İsrail'in kuşatması Lübnan sınırlarında da bitmiyor. Tuğgeneral El Kazzah, “İsrail'in Hizbullah'ın silah rotasını izlemesi Suriye-Irak sınırındaki Ebu Kemal sınır kapısından başlıyor ve tüm Suriye topraklarını kapsıyor. İsrailliler Lübnan ve Suriye'yi tek bir arena olarak görüyorlar. Lübnan Hizbullah'ın arka bahçesi, özellikle de İsrail güçlerinin birkaç hafta önce hava saldırısı düzenlediği Masyaf bölgesinde silah depoları, füze ve insansız hava aracı fabrikaları var" dedi.

Gözetim altındaki limanlar

İsrail deniz ablukası uygulamamış ya da Lübnan limanlarına gelen gemilere seyrüseferi kapatmamış olsa da tüm limanları sıkı bir gözetim altına almıştır.

Kazzah “Lübnan'a gelen tüm gemiler 1701 sayılı kararın uygulanması kapsamında UNIFIL deniz kuvvetleri tarafından izleniyor ve bazen denetleniyor ve İsrail donanması Lübnan'a gelen bazı gemileri durdurabilir. Hizbullah'ın özellikle savaş uzarsa askeri ablukadan olumsuz etkilenecek. Hizbullah'ın büyük bir cephaneliğe sahip olduğu doğrudur, ancak kara işgali başlar ve büyük bir ateş gücü kullanmak zorunda kalırsa ve kuşatma sıkı kalır. Kullandığı silahları değiştirmezse, bu silahlanma kabiliyetlerini etkileyecektir ve bu zaman ilerledikçe belirginleşecektir" şeklinde konuştu.

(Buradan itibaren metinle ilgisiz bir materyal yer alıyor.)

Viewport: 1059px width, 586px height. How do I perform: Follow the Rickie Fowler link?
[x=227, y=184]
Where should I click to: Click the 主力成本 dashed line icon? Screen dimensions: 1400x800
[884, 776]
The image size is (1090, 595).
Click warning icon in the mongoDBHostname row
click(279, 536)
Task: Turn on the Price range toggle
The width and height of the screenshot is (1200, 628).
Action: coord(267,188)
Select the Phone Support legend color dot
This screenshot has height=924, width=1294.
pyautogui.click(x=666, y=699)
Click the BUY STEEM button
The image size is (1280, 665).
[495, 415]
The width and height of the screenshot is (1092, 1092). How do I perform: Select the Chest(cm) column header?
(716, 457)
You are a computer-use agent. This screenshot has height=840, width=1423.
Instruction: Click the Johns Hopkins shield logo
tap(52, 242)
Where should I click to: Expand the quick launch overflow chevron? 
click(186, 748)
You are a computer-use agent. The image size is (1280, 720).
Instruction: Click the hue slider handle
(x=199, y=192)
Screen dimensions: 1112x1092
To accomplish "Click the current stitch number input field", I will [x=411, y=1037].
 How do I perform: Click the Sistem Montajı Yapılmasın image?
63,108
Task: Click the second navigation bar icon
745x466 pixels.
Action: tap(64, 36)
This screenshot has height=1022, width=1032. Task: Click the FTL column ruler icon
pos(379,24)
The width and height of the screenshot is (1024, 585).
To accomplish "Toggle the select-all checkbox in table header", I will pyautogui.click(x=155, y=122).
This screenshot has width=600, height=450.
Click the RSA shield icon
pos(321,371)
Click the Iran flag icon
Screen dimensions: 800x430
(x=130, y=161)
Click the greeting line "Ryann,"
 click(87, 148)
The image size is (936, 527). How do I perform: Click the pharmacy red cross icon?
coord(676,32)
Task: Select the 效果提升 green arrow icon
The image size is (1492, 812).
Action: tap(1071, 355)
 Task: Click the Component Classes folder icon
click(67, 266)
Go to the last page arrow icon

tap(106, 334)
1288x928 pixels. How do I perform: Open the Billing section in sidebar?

Hizbullah: Yeterince silahımız var

Hizbullah, Güney Lübnan, Dahiye ve Bekaa Vadisi'ndeki onlarca silah deposunun hedef alınmasıyla başlayan ve Genel Sekreter Hasan Nasrallah başta olmak üzere liderlerinin öldürülmesiyle son bulan İsrail saldırılarının askeri ve savaş yapısı üzerindeki etkisini kabul etmekle birlikte, Hizbullah'a yakın bir kaynak askeri ablukanın “askeri insan ve silah kapasitesini zayıflatmayacağını” ileri sürdü. Şarku'l Avsat'a konuşan kaynak, "Hizbullah'ın son yıllarda büyük deneyim kazandı. Tüm bu gelişmelere hızla uyum sağladı. Temmuz 2006 savaşında zorlu bir deneyimden geçerek zaferle çıktı. Hizbullah'ın aylarca hatta yıllarca sürecek sert ve zorlu bir savaş için yeterli stratejik rezervi var” dedi.